§ **YOUR OBJECTIVE**
Reproduce the stretch of the listing from the line that contains "Image resolution: width=980" through the end of the listing, without changing any wording. Leave the pictures out of your answer.
* * * *
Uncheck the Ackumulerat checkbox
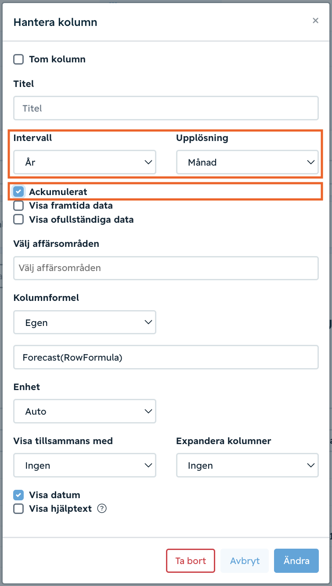 tap(18, 192)

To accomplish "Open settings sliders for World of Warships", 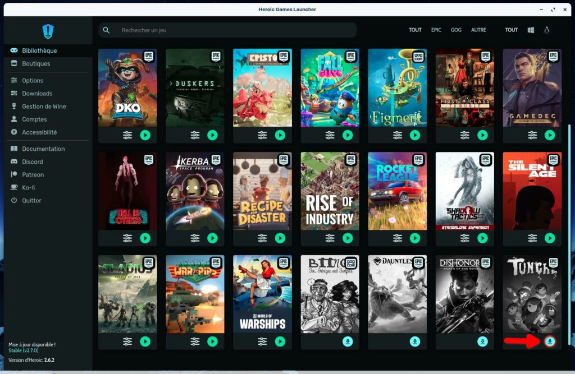I will tap(262, 341).
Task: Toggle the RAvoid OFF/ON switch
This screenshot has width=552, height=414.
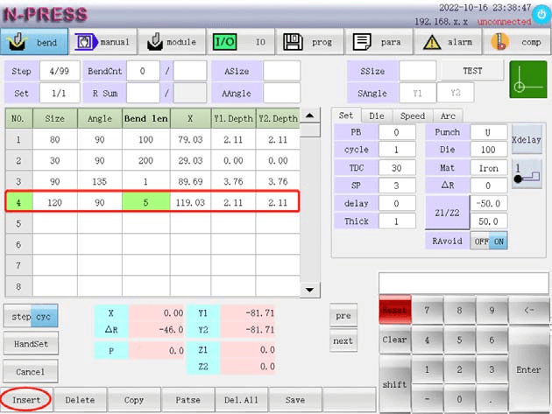Action: [488, 241]
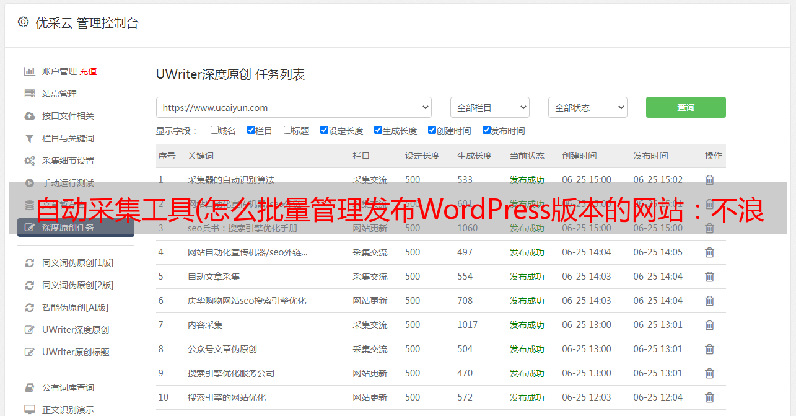This screenshot has height=416, width=796.
Task: Click the funnel icon beside 栏目与关键词
Action: tap(29, 138)
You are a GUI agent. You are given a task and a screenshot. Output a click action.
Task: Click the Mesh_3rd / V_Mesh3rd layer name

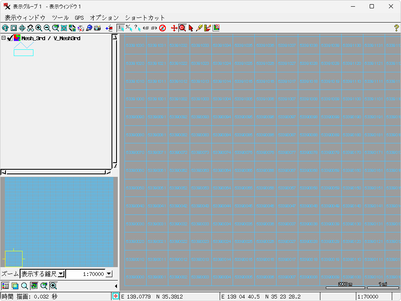click(x=51, y=38)
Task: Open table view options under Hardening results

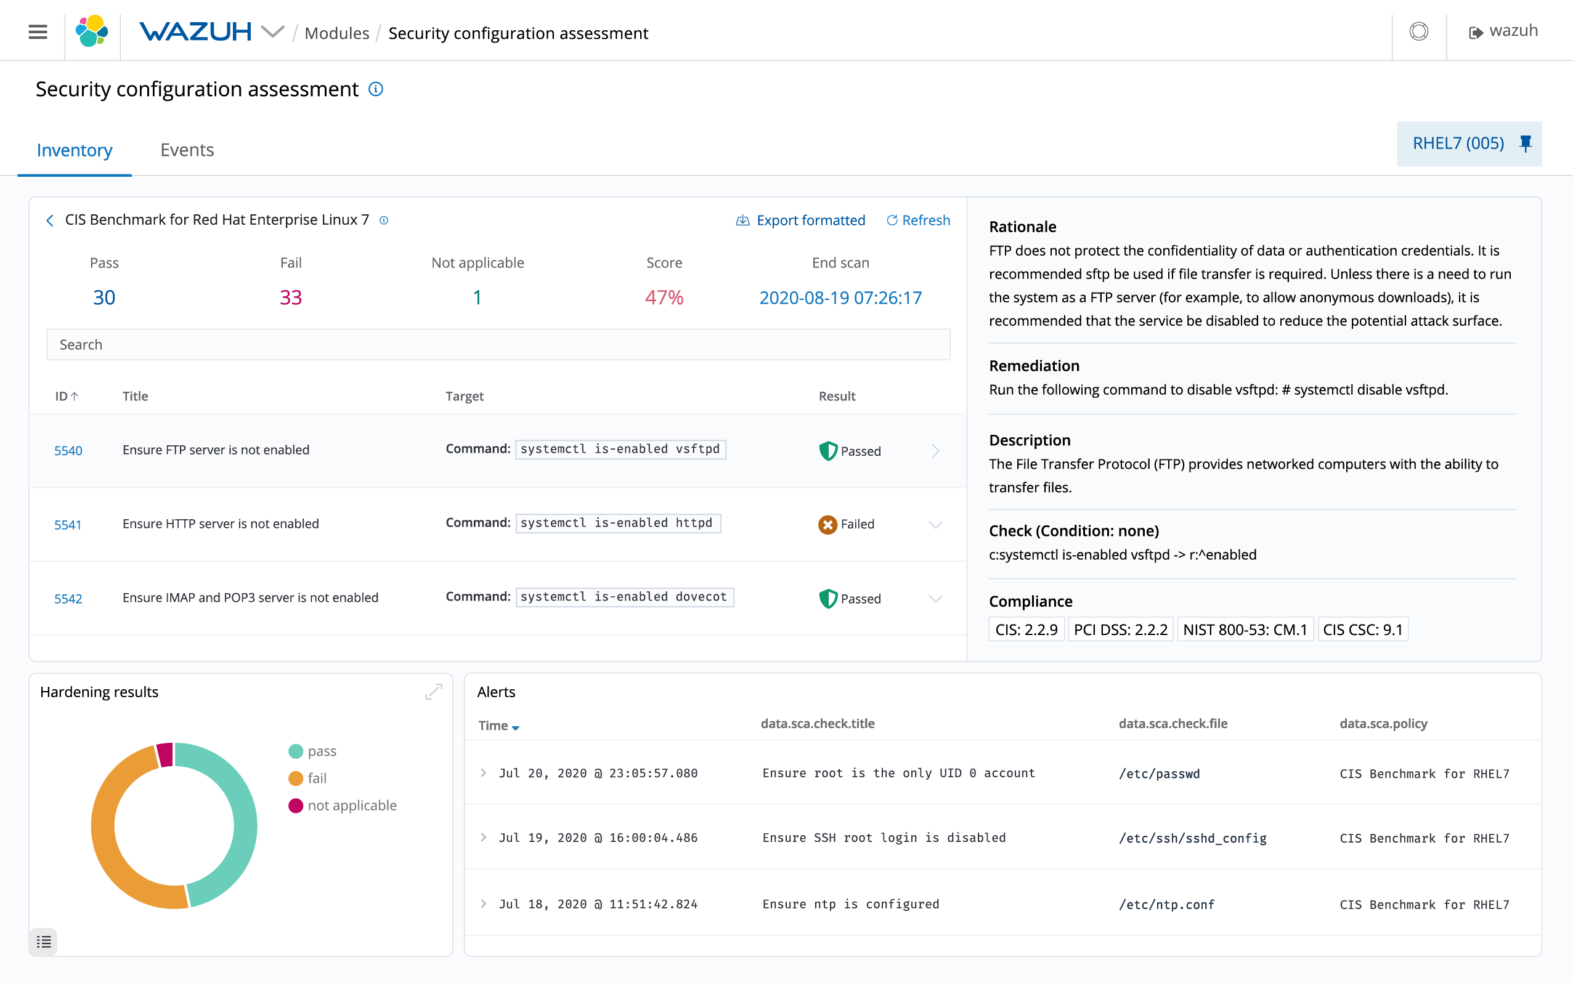Action: (x=44, y=941)
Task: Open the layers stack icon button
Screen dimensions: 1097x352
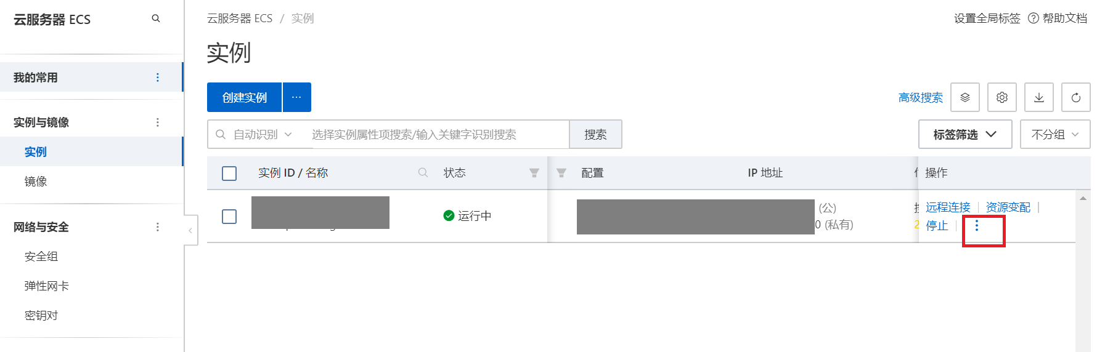Action: [x=965, y=97]
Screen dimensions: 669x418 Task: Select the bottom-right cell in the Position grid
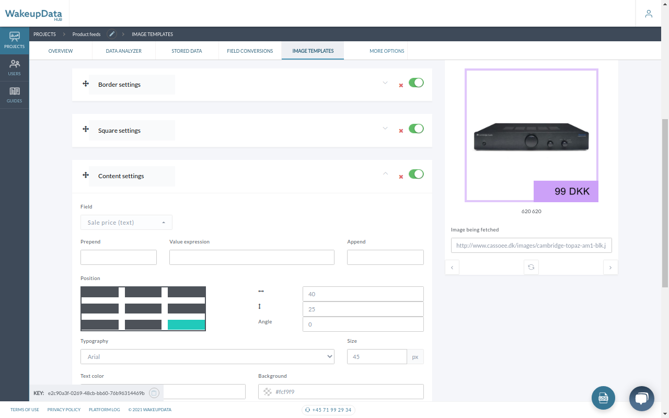186,324
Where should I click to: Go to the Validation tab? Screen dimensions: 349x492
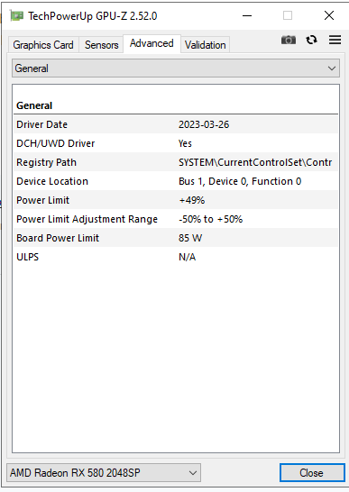(x=205, y=45)
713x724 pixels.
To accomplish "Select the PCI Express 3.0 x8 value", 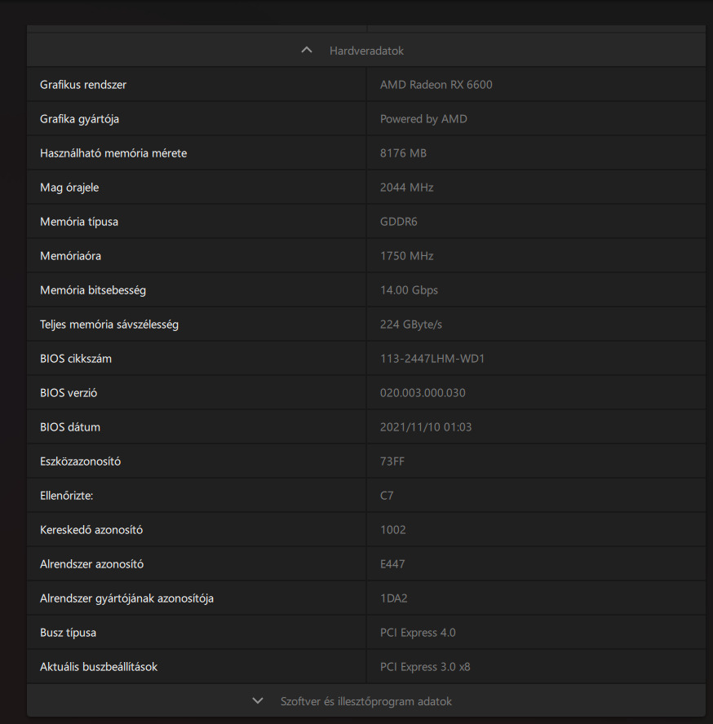I will [425, 667].
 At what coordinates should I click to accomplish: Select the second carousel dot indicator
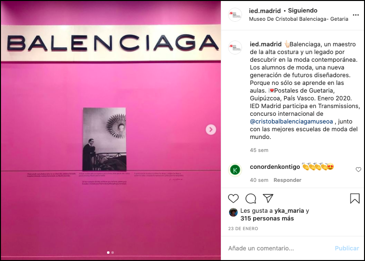tap(113, 252)
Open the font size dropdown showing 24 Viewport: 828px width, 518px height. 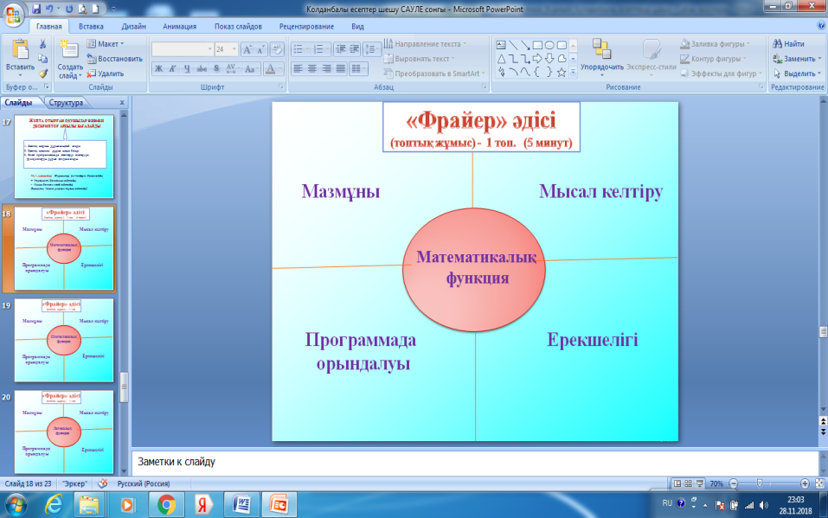(x=226, y=49)
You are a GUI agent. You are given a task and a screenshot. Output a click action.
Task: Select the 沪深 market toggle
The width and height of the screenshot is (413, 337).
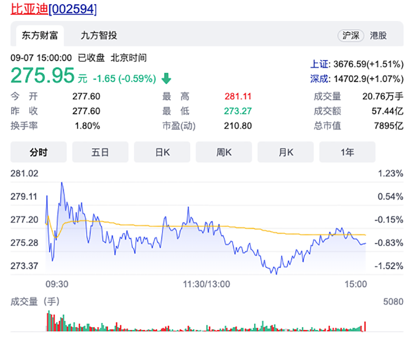[x=350, y=35]
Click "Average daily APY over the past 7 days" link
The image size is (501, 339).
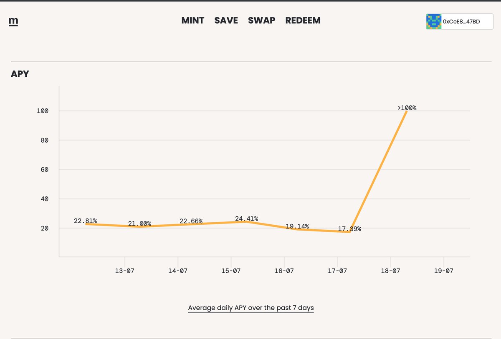(251, 308)
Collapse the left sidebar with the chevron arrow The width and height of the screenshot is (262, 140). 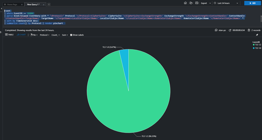click(1, 9)
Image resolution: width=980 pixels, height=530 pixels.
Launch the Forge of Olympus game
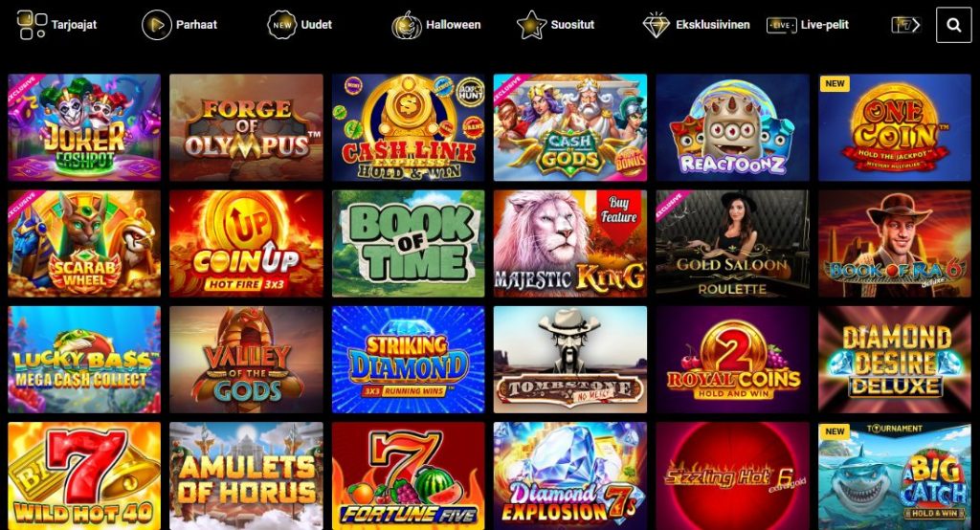pyautogui.click(x=246, y=127)
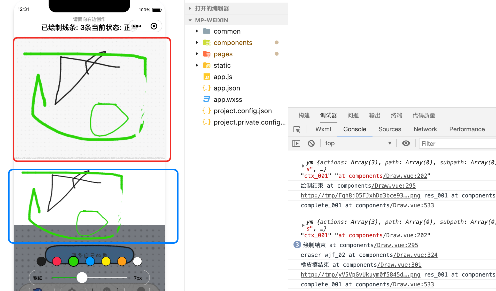
Task: Switch to the Sources tab
Action: pos(390,129)
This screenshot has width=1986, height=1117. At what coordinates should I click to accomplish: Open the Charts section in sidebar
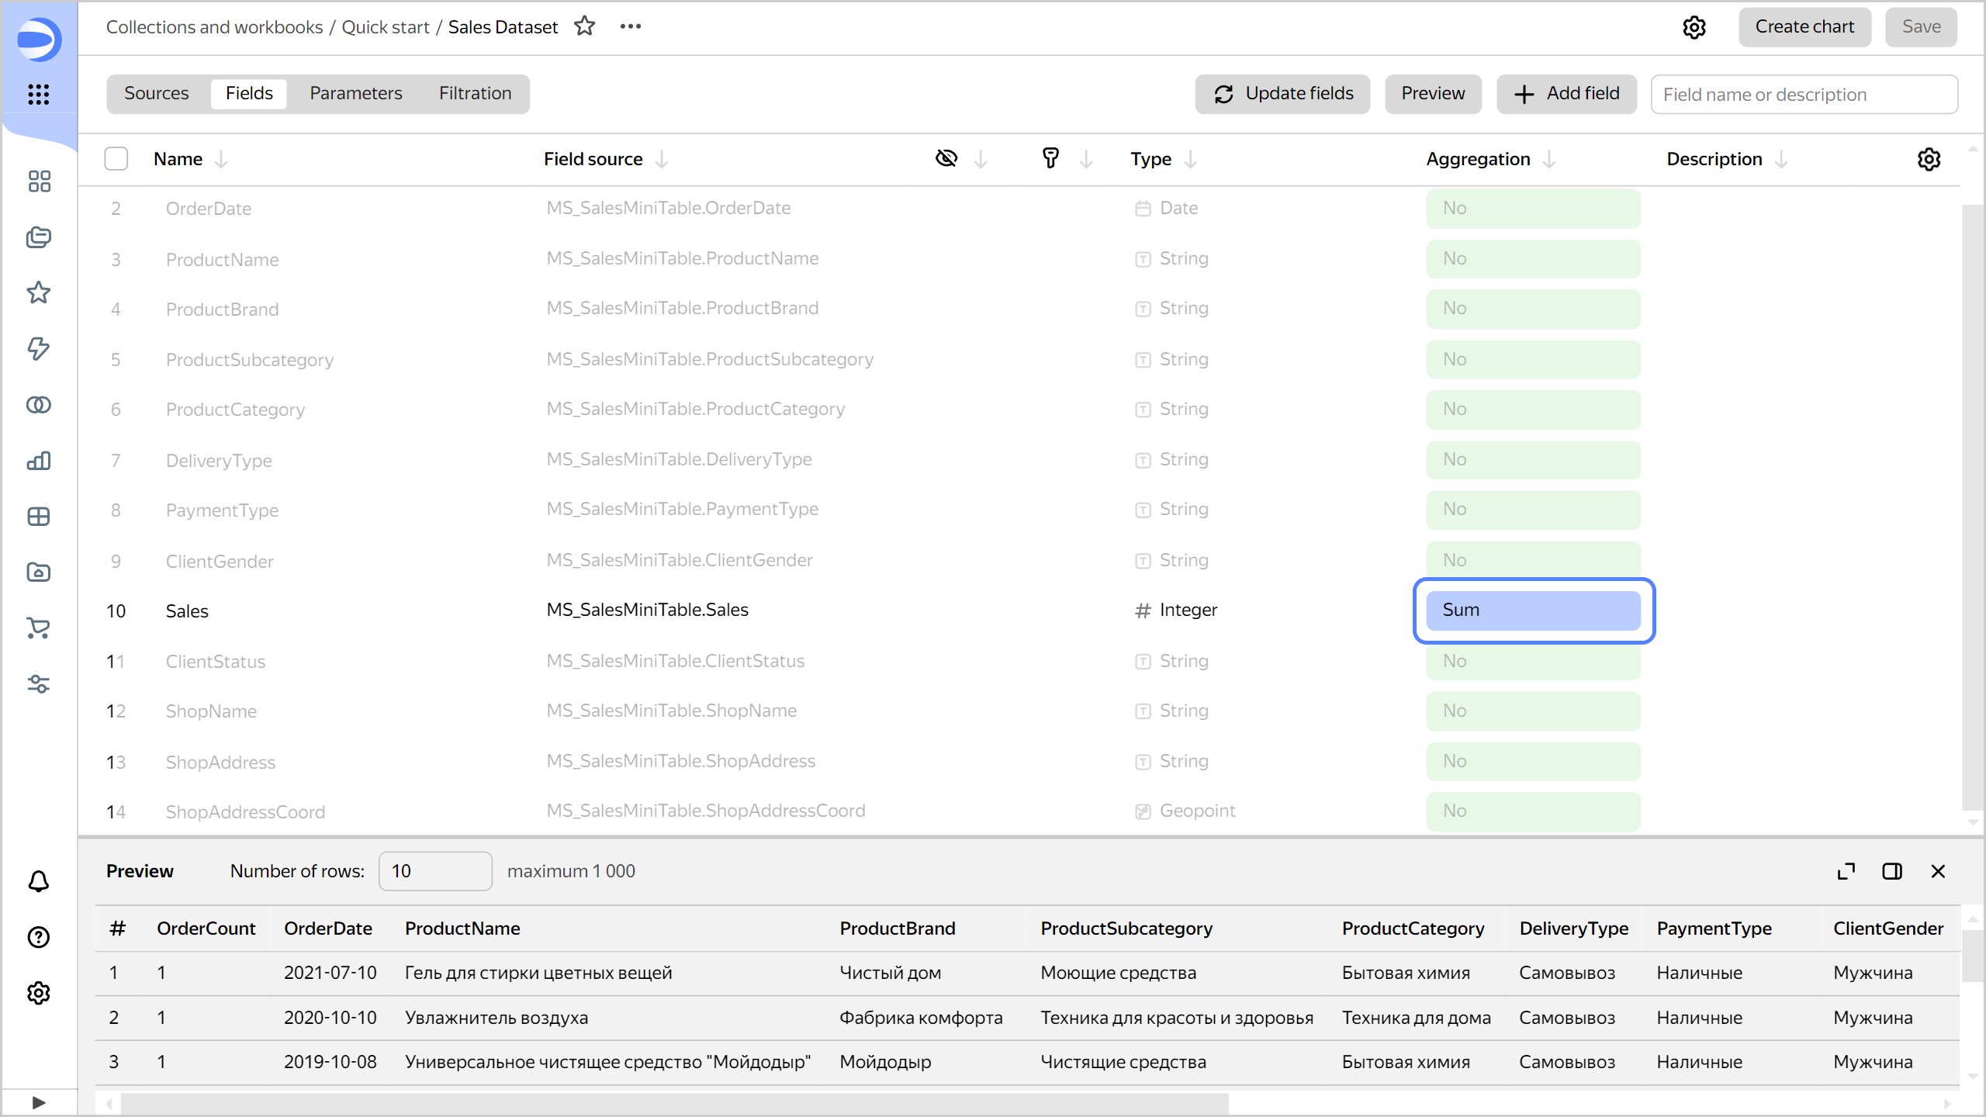39,461
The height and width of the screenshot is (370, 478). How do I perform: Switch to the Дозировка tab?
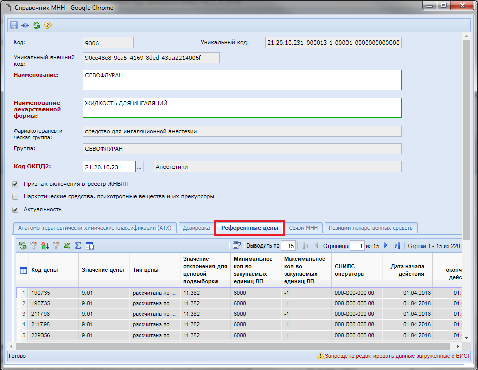[x=196, y=228]
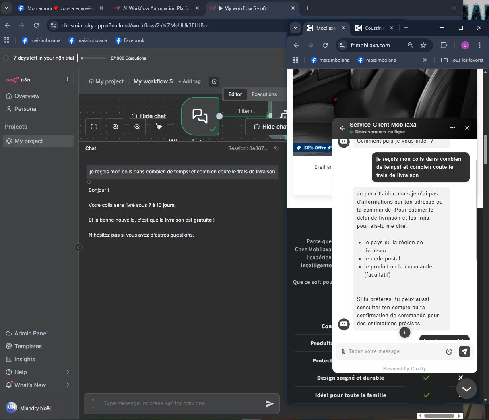Open Miandry Noël user options menu

(x=67, y=408)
* * * *
§ **FINAL ANSWER**
Image resolution: width=980 pixels, height=530 pixels.
Launch the Forge of Olympus game
pyautogui.click(x=246, y=127)
Task: Switch to the Sources tab
Action: pos(390,129)
This screenshot has width=1986, height=1117. At what coordinates should I click to accomplish: Open the Charts section in sidebar
39,461
The height and width of the screenshot is (370, 478). How do I perform: Switch to the Дозировка tab?
[x=196, y=228]
Open Miandry Noël user options menu

(x=67, y=408)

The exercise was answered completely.